━━━━━ Data for processing ━━━━━

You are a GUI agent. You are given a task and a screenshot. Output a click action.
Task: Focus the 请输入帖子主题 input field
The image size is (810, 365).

━━━━━
━━━━━ Data for processing ━━━━━

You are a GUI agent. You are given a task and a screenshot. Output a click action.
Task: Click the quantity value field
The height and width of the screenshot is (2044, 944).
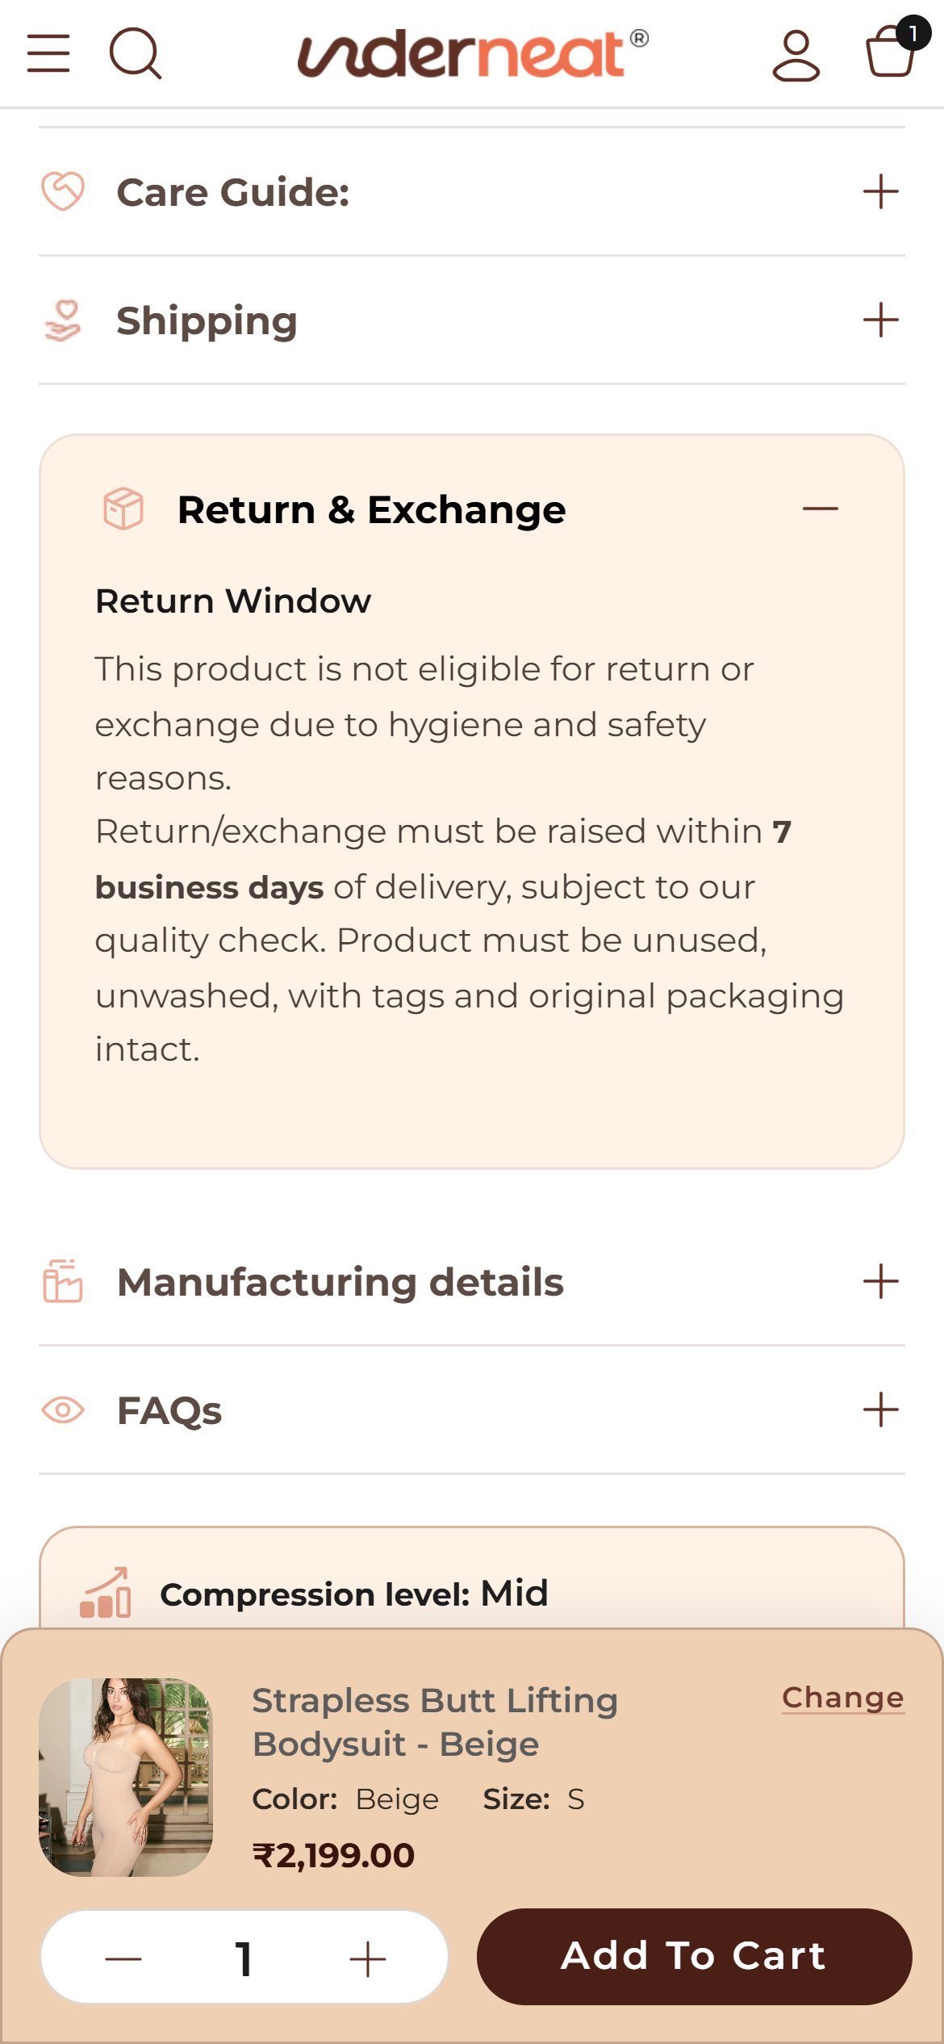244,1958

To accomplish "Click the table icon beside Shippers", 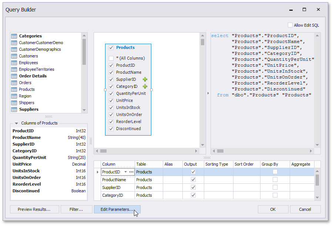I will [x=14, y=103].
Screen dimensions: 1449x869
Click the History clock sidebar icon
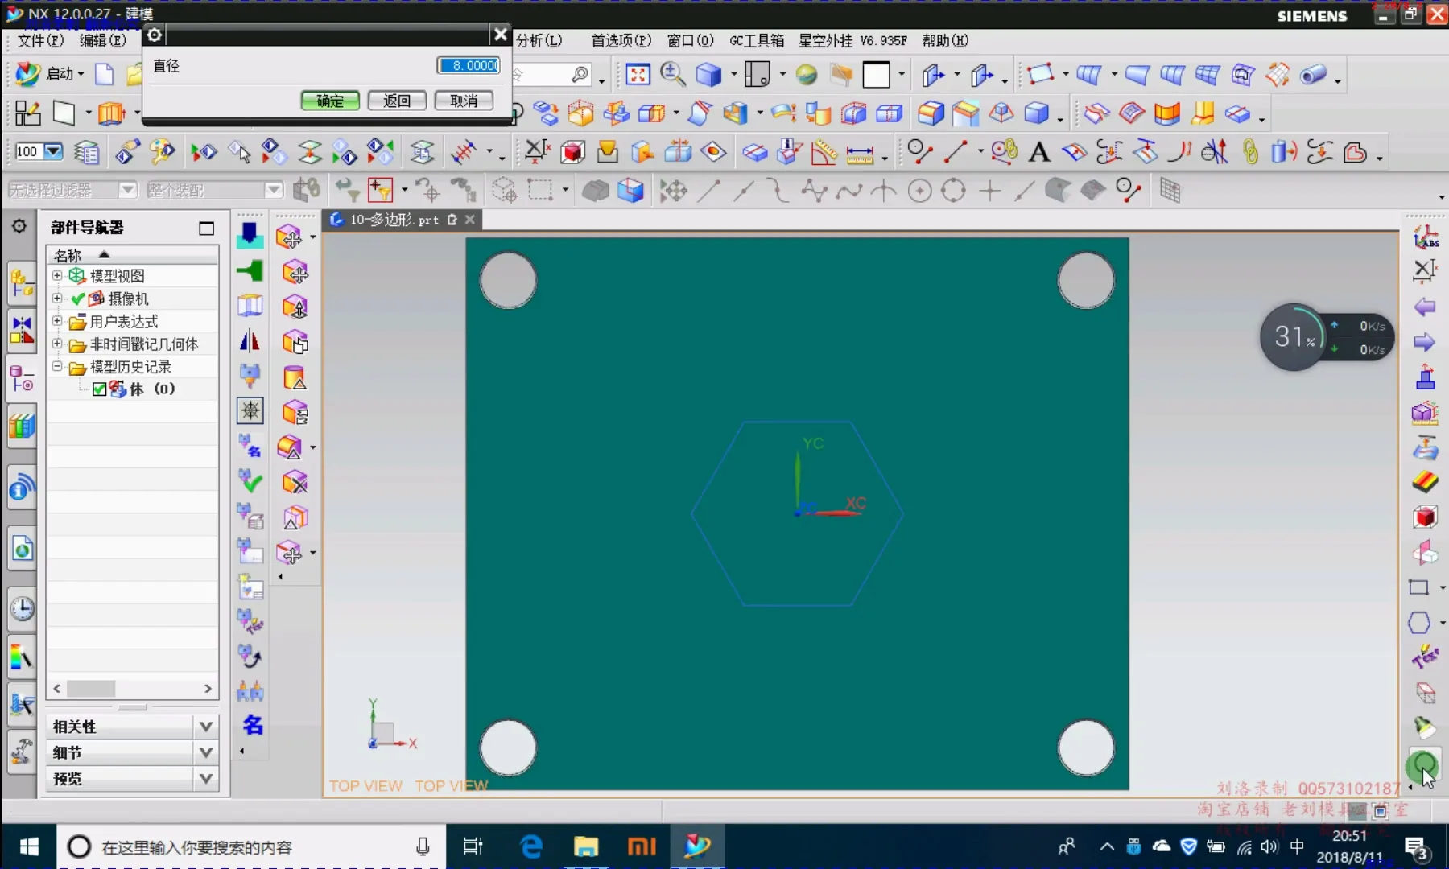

━━━━━

◆ Action item:
Above are the records; print exactly the lines from the line with "Task: Focus the 请输入帖子主题 input field" to the line with "The image size is (810, 365).", including both, and nothing else.

◆ Result for this exercise:
Task: Focus the 请输入帖子主题 input field
The image size is (810, 365).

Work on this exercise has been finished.